§ EXERCISE GOAL
Rewrite the entries below, swapping "coordinate pair" for "pair of numbers" and leaving every other word untouched.

Saved entries:
####
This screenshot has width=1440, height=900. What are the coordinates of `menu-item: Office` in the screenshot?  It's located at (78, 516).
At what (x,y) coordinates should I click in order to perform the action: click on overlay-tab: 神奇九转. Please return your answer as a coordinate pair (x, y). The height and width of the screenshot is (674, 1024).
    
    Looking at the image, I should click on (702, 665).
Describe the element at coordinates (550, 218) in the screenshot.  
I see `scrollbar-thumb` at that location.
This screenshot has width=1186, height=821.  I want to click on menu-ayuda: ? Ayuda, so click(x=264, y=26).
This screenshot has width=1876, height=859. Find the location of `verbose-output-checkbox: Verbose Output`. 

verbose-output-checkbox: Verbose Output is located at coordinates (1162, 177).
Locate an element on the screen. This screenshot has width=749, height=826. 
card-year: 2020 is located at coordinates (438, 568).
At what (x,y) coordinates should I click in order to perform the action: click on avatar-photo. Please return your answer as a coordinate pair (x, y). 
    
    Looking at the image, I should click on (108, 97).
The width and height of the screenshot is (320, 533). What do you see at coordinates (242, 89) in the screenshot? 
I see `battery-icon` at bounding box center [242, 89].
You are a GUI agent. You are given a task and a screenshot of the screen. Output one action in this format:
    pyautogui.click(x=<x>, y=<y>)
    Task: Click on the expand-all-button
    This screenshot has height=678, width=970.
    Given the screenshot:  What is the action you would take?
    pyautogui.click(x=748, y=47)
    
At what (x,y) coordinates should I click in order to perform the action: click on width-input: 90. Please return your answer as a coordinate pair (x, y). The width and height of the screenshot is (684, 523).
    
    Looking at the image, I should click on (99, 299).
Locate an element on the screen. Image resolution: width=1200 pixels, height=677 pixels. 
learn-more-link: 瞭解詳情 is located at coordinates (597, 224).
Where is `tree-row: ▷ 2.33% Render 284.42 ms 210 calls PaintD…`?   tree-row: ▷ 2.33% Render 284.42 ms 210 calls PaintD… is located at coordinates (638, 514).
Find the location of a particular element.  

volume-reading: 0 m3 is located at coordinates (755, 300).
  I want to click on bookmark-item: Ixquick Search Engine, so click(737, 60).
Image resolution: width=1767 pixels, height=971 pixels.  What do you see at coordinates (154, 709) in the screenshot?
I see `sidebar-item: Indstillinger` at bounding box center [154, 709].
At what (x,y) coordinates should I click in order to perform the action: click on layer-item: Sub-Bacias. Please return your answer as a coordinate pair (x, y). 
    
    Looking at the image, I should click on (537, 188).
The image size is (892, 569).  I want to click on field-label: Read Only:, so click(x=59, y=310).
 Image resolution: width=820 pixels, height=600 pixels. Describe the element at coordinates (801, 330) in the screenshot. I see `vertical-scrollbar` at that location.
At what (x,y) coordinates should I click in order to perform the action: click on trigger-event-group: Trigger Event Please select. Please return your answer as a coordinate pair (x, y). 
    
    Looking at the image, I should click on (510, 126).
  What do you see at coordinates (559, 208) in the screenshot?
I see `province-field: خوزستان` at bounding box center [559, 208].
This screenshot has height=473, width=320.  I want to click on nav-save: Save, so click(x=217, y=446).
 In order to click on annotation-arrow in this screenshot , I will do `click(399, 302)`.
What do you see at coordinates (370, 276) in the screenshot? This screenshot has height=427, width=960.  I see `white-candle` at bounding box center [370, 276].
####
§ RESPONSE AREA
This screenshot has width=1440, height=900. What are the coordinates of `menu-item: Office` in the screenshot?  It's located at (78, 516).
At what (x,y) coordinates should I click in order to perform the action: click on overlay-tab: 神奇九转. Please return your answer as a pair of numbers (x, y). The height and width of the screenshot is (674, 1024).
    
    Looking at the image, I should click on (702, 665).
Describe the element at coordinates (550, 218) in the screenshot.  
I see `scrollbar-thumb` at that location.
This screenshot has width=1186, height=821.  I want to click on menu-ayuda: ? Ayuda, so click(x=264, y=26).
This screenshot has width=1876, height=859. Find the location of `verbose-output-checkbox: Verbose Output`. 

verbose-output-checkbox: Verbose Output is located at coordinates (1162, 177).
Locate an element on the screen. This screenshot has width=749, height=826. 
card-year: 2020 is located at coordinates (438, 568).
At what (x,y) coordinates should I click in order to perform the action: click on avatar-photo. Please return your answer as a pair of numbers (x, y). 
    
    Looking at the image, I should click on (108, 97).
The width and height of the screenshot is (320, 533). What do you see at coordinates (242, 89) in the screenshot? 
I see `battery-icon` at bounding box center [242, 89].
You are a GUI agent. You are given a task and a screenshot of the screen. Output one action in this format:
    pyautogui.click(x=<x>, y=<y>)
    Task: Click on the expand-all-button
    This screenshot has height=678, width=970.
    Given the screenshot:  What is the action you would take?
    pyautogui.click(x=748, y=47)
    
At what (x,y) coordinates should I click in order to perform the action: click on width-input: 90. Please return your answer as a pair of numbers (x, y). The width and height of the screenshot is (684, 523).
    
    Looking at the image, I should click on (99, 299).
Locate an element on the screen. Image resolution: width=1200 pixels, height=677 pixels. 
learn-more-link: 瞭解詳情 is located at coordinates (597, 224).
Where is `tree-row: ▷ 2.33% Render 284.42 ms 210 calls PaintD…`?   tree-row: ▷ 2.33% Render 284.42 ms 210 calls PaintD… is located at coordinates (638, 514).
Find the location of a particular element.  

volume-reading: 0 m3 is located at coordinates (755, 300).
  I want to click on bookmark-item: Ixquick Search Engine, so click(737, 60).
Image resolution: width=1767 pixels, height=971 pixels.  What do you see at coordinates (154, 709) in the screenshot?
I see `sidebar-item: Indstillinger` at bounding box center [154, 709].
At what (x,y) coordinates should I click in order to perform the action: click on layer-item: Sub-Bacias. Please return your answer as a pair of numbers (x, y). 
    
    Looking at the image, I should click on (537, 188).
The image size is (892, 569).  I want to click on field-label: Read Only:, so click(x=59, y=310).
 Image resolution: width=820 pixels, height=600 pixels. Describe the element at coordinates (801, 330) in the screenshot. I see `vertical-scrollbar` at that location.
At what (x,y) coordinates should I click in order to perform the action: click on trigger-event-group: Trigger Event Please select. Please return your answer as a pair of numbers (x, y). 
    
    Looking at the image, I should click on (510, 126).
  What do you see at coordinates (559, 208) in the screenshot?
I see `province-field: خوزستان` at bounding box center [559, 208].
This screenshot has height=473, width=320.  I want to click on nav-save: Save, so click(x=217, y=446).
 In order to click on annotation-arrow in this screenshot , I will do `click(399, 302)`.
What do you see at coordinates (370, 276) in the screenshot? This screenshot has height=427, width=960.  I see `white-candle` at bounding box center [370, 276].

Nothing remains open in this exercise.